§ **YOUR OBJECTIVE**: Nothing goes in the answer except the line that contains "Click the next" and the lines after it to the end of the material below, unchanged.

*** Opening SUPPLIED INFORMATION ***

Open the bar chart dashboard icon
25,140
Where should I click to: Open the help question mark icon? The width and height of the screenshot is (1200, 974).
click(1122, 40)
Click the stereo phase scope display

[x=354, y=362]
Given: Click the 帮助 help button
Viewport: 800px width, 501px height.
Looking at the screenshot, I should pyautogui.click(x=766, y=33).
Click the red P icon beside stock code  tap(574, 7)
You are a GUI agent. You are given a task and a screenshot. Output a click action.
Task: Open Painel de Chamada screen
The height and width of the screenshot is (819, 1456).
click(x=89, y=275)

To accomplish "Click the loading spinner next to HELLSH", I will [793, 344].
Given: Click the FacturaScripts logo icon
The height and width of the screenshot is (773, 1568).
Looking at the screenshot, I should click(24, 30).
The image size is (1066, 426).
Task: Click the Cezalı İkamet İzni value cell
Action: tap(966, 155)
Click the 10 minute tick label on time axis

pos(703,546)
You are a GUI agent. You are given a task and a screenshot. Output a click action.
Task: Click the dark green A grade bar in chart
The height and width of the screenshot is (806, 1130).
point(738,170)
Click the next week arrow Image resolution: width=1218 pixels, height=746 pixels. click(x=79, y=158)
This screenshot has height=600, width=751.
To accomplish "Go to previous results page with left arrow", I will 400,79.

*** Closing SUPPLIED INFORMATION ***

§ **SOLUTION TO THE PROBLEM**:
Click the next week arrow Image resolution: width=1218 pixels, height=746 pixels. click(x=79, y=158)
This screenshot has height=600, width=751.
To accomplish "Go to previous results page with left arrow", I will 400,79.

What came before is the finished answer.